_ASSIGNED TASK_
Precisely the lines from the one with "Image resolution: width=865" through the end of the data, both included, must make up the response, each restated word for word.

Saved entries
=== Section Start ===

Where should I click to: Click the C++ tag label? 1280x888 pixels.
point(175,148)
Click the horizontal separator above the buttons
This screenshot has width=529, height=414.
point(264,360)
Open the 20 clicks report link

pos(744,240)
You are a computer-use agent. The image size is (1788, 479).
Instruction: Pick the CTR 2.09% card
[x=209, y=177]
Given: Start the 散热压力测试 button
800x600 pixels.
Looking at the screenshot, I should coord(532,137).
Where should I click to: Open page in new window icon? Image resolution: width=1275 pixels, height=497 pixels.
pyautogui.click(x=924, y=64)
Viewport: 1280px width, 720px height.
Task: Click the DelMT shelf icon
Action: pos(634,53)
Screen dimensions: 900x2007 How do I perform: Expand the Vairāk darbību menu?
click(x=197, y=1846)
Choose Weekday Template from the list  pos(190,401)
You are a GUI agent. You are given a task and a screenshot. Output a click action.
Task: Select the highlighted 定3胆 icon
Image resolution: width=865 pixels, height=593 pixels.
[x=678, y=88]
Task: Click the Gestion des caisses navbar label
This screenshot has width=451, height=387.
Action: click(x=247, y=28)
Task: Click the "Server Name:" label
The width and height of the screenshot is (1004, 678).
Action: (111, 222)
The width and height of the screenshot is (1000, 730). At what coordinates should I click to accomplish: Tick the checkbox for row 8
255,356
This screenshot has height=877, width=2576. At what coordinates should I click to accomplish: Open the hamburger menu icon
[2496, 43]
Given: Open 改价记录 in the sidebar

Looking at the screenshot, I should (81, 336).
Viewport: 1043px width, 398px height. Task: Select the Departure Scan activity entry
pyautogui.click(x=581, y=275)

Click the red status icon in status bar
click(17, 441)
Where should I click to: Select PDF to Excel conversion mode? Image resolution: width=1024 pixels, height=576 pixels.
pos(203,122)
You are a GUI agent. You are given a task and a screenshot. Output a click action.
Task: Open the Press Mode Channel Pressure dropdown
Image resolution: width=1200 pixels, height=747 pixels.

=== Section End ===

_PROBLEM SOLUTION_
Image resolution: width=865 pixels, height=593 pixels.
[x=678, y=88]
Task: Click the Gestion des caisses navbar label
This screenshot has width=451, height=387.
Action: click(x=247, y=28)
Task: Click the "Server Name:" label
The width and height of the screenshot is (1004, 678).
Action: (111, 222)
The width and height of the screenshot is (1000, 730). At what coordinates should I click to accomplish: Tick the checkbox for row 8
255,356
This screenshot has height=877, width=2576. At what coordinates should I click to accomplish: Open the hamburger menu icon
[2496, 43]
Given: Open 改价记录 in the sidebar

Looking at the screenshot, I should (81, 336).
Viewport: 1043px width, 398px height. Task: Select the Departure Scan activity entry
pyautogui.click(x=581, y=275)

Click the red status icon in status bar
click(17, 441)
Where should I click to: Select PDF to Excel conversion mode? Image resolution: width=1024 pixels, height=576 pixels.
pos(203,122)
You are a GUI agent. You are given a task and a screenshot. Output a click action.
Task: Open the Press Mode Channel Pressure dropdown
Image resolution: width=1200 pixels, height=747 pixels.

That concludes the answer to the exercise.